In a recent and interesting case, a Kansas man, William Marotta, was ordered by the state to pay child support for a child he fathered through artificial insemination in spite of a written agreement that he would have neither parental rights nor financial obligations to the child. Even more surprising, it is the state of Kansas, not the child’s mothers, that is seeking the child support.
Marotta, who initially arranged to provide his genetic material to a lesbian couple in 2009 in response to a Craigslist ad, executed a contract and provided the sperm directly to the couple who performed the insemination without the help of a physician. The mothers split-up several years later, and one of them later applied for public assistance for the child. It is at this point that the state of Kansas pursued, as states routinely do, a child support action against the biological father in an attempt to recoup its costs in support of the child.
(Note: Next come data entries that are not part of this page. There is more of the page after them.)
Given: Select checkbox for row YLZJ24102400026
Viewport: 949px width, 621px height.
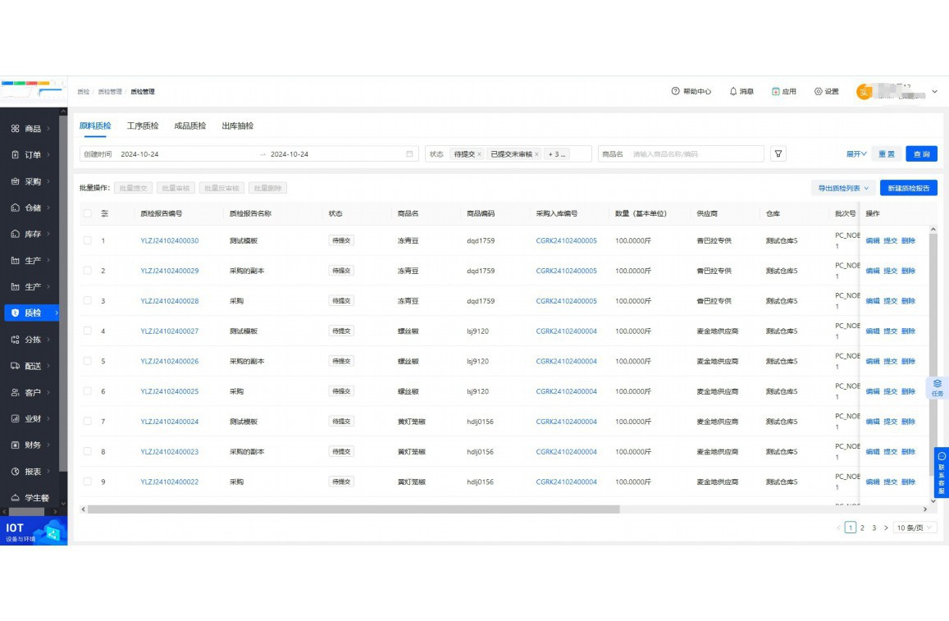Looking at the screenshot, I should 87,361.
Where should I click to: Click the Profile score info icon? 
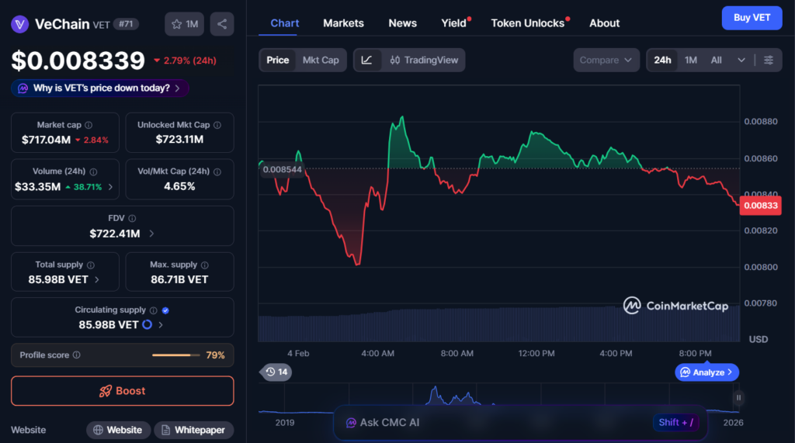click(76, 355)
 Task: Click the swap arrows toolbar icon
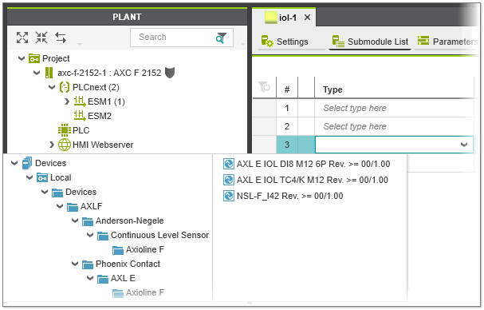61,38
Hastily or inartfully executed artificial insemination and surrogacy arrangements have created unusual legal precedents over the years, and this case has led many to wonder if such an outcome could happen not just in Kansas, but in their state as well. Each state has slightly different laws that govern areas of surrogacy and artificial insemination. If those statutes are not followed when executing an artificial insemination or surrogacy contract, or while performing the procedures, one or both parties may find themselves in the awkward situation of letting a court determine whether biology alone should dictate the course of their parental and financial obligations.
As for the Kansas case, the parties did not follow the applicable Kansas statute which provides that a sperm donor will not be considered the father when a donor provides sperm to a licensed physician. The statute not only creates an incentive for donors and prospective mothers to work with a doctor, but it also eliminates the question of whether the child is the product of an intimate relationship, after which the parties decide to part ways. Because Marotta dealt directly with the child’s recipient mother, the law did not treat them as if they had an artificial insemination. Accordingly, when one of the mother’s sought public assistance for the child, the state pursued who it felt should be equally responsible for the child’s welfare – and that just happened to be Marotta.
Kansas is similar to Ohio in several regards. Both states can (and do) bring child support actions against estranged biological parents when a child is receiving public assistance. Ohio artificial insemination law also provides that when a woman is artificially inseminated by a man other than her husband, that the donor will not be treated as the natural father. This eliminates both the donor’s parental rights and financial obligations for the child.1 However, later sub-sections of the same Ohio statute also require the involvement of a physician and that protocols be followed to keep the donor’s identity anonymous.2
Given the similarity between Ohio and Kansas law, it is entirely possible that parties who fail to follow the statute governing artificial insemination and who act according to their own personal agreements could find themselves in the same boat as Marotta.
1 Ohio Revised Code Section 3111.95(B).
2 Ohio Revised Code Sections 3111.88-3111.97.